---- Given records
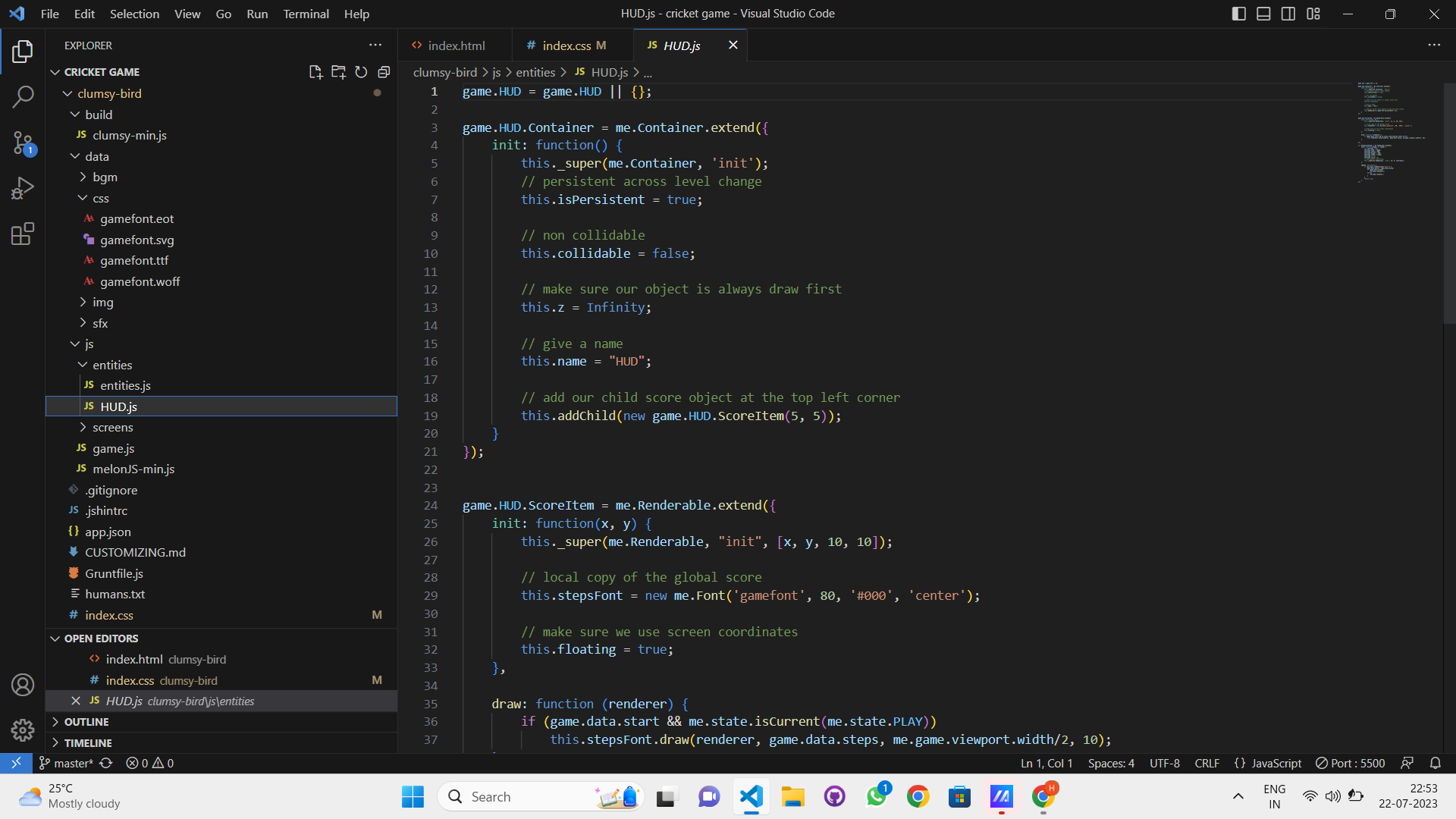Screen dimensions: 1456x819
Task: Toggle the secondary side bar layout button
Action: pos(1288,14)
--------
---- Given records
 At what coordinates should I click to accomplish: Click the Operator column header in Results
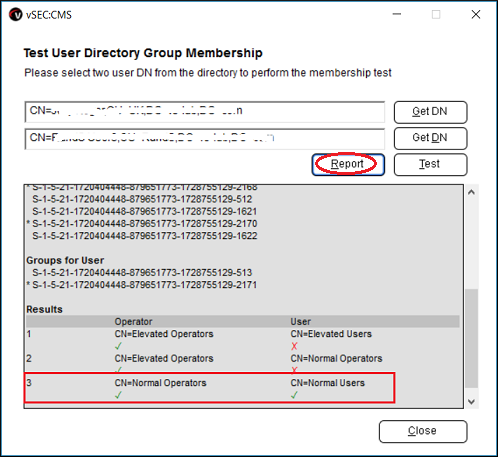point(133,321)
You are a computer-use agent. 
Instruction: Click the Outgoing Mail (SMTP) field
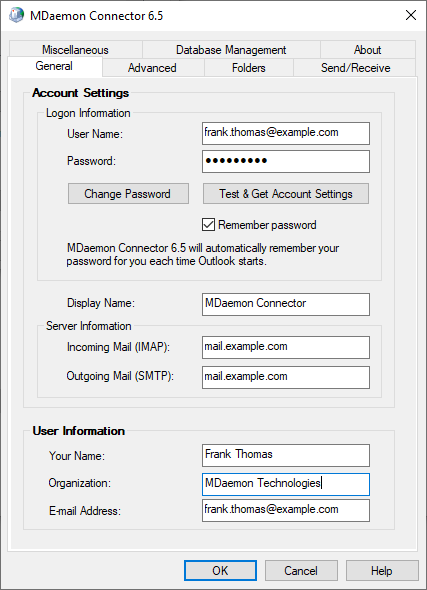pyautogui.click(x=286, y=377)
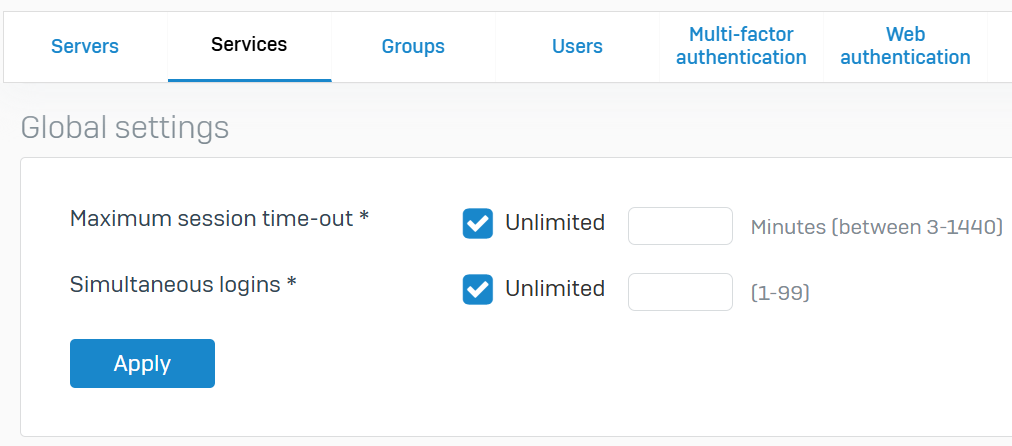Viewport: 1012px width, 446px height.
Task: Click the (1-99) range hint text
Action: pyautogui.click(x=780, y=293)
--------
● Aim
Print the entries verbatim, starting at the line containing "At what coordinates" and ending at the line containing "Action: pyautogui.click(x=780, y=293)", both included. Leave the pictures out of the answer.

● Solution
 At what coordinates should I click to accomplish: Click the Operator column header in Results
point(133,321)
You are a computer-use agent. 
Instruction: Click the Outgoing Mail (SMTP) field
pyautogui.click(x=286, y=377)
Viewport: 1012px width, 446px height.
Task: Click the (1-99) range hint text
Action: pyautogui.click(x=780, y=293)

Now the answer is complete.